■ **TASK OBJECTIVE**
Only one stretch of the data below is wanted: the lines starting at the one with "Where should I click to: Select size" and ending at the one with "Click the 视频分辨率", both included, given again exactly.

■ **MATERIAL TO PROCESS**
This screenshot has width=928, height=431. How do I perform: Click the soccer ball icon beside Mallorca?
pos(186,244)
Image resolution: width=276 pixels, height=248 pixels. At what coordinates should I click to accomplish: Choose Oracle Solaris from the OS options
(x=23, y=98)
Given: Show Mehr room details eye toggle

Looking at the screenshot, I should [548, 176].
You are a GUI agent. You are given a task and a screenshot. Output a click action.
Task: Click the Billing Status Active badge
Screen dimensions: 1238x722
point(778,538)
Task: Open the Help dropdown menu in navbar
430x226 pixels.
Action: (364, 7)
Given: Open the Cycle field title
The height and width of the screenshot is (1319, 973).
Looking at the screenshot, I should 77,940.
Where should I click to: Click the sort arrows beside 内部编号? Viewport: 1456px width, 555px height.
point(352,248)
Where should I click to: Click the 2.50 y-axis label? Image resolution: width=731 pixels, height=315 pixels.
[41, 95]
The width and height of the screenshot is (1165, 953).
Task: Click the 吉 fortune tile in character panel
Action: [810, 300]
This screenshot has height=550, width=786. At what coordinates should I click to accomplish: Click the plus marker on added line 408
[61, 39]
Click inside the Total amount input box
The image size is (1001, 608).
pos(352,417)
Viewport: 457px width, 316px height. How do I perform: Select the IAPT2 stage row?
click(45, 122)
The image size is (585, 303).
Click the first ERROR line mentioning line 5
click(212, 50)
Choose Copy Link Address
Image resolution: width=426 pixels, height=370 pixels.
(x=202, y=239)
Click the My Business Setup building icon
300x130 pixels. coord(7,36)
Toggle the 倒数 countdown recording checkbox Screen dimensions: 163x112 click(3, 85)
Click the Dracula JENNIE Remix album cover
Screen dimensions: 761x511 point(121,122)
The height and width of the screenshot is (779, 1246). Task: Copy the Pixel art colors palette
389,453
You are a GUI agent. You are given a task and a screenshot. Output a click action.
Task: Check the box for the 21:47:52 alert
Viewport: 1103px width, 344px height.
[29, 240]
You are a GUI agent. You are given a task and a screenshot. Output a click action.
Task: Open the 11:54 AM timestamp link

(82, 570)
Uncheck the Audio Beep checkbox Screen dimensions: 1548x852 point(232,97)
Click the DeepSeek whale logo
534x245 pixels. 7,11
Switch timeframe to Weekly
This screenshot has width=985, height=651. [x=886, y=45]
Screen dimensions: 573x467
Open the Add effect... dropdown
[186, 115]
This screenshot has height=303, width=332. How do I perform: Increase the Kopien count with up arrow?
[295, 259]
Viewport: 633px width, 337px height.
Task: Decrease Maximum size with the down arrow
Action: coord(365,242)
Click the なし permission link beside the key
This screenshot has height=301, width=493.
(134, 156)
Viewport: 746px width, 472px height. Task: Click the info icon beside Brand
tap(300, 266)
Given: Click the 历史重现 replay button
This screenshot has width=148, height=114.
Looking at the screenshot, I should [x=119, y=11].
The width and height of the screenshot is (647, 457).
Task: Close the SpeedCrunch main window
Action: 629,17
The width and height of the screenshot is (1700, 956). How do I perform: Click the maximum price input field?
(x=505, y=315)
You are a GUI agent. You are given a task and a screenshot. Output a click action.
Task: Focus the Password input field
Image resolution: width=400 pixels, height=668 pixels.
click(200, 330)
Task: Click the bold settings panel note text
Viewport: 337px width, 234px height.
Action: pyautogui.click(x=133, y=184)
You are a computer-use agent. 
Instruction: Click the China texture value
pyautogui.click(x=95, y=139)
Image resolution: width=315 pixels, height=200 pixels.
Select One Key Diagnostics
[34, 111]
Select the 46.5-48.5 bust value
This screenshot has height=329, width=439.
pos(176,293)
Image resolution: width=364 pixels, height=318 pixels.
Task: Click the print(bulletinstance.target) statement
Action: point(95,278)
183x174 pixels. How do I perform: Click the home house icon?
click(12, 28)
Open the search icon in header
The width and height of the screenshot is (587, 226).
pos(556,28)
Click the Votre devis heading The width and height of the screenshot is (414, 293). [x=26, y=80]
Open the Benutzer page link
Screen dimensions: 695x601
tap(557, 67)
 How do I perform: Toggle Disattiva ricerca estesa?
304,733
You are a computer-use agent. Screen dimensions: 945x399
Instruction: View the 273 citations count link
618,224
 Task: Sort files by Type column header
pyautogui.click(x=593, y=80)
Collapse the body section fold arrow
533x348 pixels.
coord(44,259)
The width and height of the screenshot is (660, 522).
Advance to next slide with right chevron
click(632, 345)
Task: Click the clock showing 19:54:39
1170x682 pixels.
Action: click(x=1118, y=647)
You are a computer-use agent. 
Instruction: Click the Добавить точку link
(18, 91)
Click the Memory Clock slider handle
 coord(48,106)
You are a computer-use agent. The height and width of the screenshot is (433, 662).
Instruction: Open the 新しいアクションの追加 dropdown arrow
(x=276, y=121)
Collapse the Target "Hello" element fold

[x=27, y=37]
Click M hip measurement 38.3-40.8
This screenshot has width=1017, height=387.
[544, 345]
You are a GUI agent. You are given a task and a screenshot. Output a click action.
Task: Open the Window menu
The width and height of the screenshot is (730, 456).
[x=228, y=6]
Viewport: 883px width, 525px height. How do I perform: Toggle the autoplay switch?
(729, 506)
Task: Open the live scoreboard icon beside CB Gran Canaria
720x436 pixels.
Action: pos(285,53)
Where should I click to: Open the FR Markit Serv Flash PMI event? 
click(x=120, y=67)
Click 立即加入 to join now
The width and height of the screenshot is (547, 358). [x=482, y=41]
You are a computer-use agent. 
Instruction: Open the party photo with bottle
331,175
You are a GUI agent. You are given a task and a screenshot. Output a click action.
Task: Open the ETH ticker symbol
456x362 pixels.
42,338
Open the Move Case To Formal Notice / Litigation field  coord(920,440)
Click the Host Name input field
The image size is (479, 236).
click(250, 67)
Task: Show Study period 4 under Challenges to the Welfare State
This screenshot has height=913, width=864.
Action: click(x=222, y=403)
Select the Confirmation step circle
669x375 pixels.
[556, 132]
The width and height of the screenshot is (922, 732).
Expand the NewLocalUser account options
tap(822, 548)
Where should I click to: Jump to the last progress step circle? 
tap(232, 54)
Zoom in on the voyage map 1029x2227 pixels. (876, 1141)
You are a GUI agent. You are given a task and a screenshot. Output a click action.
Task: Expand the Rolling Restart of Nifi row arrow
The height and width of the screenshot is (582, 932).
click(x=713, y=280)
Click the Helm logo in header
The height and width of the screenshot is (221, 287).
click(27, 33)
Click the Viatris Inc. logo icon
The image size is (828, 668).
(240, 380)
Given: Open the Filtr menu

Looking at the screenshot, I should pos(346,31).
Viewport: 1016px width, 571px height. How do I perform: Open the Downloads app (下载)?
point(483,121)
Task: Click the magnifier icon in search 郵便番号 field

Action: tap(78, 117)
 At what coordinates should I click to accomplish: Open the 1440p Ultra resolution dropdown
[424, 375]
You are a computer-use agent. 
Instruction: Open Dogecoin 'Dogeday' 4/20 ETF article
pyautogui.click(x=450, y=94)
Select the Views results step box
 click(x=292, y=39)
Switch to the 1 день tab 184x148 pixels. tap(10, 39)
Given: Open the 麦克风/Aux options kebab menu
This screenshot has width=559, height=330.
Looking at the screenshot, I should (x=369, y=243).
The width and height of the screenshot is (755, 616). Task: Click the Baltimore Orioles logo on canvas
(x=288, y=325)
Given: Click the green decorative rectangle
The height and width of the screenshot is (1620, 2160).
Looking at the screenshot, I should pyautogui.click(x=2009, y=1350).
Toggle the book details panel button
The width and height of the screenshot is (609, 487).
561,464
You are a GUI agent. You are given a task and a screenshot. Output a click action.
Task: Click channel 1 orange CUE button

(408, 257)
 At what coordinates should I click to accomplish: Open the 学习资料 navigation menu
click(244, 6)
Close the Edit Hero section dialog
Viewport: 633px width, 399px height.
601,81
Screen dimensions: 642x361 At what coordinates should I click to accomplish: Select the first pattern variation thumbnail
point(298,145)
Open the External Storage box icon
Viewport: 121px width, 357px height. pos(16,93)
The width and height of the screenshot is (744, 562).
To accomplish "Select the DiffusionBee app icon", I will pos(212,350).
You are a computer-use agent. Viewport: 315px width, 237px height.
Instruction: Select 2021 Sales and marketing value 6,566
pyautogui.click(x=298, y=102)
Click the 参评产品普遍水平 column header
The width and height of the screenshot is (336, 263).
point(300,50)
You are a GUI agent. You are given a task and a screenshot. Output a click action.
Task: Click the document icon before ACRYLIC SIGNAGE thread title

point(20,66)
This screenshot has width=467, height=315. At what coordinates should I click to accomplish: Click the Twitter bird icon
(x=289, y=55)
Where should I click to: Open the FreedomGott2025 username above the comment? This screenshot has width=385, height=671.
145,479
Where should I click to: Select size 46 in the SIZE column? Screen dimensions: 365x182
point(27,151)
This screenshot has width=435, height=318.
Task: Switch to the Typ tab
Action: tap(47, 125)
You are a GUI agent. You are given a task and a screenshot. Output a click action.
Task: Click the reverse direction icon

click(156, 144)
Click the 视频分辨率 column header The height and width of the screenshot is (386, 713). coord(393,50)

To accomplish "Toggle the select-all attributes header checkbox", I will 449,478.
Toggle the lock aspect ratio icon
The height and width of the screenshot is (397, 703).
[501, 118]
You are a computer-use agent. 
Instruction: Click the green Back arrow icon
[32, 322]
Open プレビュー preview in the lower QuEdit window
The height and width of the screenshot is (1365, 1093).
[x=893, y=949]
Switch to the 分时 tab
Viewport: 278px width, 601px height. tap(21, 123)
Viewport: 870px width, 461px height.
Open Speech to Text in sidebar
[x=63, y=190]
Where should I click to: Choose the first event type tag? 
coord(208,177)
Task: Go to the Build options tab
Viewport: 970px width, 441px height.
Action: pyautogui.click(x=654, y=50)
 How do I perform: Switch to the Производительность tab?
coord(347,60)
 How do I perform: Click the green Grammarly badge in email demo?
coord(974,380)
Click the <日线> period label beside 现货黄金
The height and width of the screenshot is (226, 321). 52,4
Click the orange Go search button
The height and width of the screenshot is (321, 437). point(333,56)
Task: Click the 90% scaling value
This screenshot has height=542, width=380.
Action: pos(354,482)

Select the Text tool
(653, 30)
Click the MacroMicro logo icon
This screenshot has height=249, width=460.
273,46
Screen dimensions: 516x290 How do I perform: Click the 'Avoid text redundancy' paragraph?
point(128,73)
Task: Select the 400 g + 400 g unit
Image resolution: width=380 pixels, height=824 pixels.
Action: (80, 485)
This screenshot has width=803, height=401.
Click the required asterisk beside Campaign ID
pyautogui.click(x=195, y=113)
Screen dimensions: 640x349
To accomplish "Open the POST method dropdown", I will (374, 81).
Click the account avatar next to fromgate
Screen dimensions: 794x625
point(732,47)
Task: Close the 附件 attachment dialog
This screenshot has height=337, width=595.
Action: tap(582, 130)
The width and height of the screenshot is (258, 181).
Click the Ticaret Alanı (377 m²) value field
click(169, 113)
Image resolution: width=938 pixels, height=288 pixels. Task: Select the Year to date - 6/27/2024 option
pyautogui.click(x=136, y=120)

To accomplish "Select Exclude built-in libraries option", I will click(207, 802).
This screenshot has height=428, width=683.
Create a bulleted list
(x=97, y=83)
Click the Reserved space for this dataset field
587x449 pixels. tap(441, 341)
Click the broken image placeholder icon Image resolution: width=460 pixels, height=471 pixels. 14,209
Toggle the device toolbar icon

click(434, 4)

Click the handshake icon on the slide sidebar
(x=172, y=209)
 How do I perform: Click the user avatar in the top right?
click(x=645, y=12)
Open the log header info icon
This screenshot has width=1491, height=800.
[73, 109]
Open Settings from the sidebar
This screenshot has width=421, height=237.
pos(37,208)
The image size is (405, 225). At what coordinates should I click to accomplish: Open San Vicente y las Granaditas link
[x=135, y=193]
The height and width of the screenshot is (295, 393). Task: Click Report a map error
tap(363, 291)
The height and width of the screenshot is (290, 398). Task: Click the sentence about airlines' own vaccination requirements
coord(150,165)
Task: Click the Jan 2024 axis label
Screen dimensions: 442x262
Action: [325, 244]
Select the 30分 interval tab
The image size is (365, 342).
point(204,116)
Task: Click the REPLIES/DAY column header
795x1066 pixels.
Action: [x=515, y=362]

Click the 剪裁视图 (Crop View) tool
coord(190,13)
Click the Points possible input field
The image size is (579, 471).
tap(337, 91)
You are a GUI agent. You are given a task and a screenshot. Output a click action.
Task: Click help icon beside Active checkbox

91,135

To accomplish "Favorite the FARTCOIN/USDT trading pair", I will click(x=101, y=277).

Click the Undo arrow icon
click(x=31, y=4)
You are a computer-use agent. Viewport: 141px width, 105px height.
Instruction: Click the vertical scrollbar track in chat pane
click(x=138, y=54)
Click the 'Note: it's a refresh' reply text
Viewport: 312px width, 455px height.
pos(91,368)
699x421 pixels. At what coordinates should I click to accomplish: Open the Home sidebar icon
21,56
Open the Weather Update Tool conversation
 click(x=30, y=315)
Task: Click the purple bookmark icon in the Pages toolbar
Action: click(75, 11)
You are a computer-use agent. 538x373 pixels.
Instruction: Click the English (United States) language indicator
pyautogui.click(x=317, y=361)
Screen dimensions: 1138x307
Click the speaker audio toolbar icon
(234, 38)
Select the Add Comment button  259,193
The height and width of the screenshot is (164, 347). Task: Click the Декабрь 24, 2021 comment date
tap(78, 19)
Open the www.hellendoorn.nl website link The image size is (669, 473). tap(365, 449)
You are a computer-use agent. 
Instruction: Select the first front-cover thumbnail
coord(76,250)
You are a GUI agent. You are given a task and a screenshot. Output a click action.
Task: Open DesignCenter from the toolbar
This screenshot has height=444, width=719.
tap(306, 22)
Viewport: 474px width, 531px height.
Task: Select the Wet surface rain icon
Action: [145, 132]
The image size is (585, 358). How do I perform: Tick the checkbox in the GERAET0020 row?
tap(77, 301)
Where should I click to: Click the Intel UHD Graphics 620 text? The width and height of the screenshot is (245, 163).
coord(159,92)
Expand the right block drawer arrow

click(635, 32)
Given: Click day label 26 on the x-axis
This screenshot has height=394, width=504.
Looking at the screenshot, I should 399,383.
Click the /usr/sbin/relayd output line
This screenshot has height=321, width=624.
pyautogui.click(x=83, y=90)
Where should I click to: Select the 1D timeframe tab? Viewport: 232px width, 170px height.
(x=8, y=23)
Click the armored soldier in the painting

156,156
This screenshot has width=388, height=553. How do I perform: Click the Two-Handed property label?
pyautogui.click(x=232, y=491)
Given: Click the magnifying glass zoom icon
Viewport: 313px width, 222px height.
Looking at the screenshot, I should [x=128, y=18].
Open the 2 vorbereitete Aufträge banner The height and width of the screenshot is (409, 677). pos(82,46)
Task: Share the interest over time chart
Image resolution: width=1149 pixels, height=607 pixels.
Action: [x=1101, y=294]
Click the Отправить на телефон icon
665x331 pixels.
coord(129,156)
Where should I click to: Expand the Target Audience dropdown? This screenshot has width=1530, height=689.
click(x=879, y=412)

■ **RESULT OF THE TASK**
Where should I click to: Select size 46 in the SIZE column? Screen dimensions: 365x182
point(27,151)
This screenshot has width=435, height=318.
Task: Switch to the Typ tab
Action: tap(47, 125)
You are a GUI agent. You are given a task and a screenshot. Output a click action.
Task: Click the reverse direction icon

click(156, 144)
Click the 视频分辨率 column header The height and width of the screenshot is (386, 713). coord(393,50)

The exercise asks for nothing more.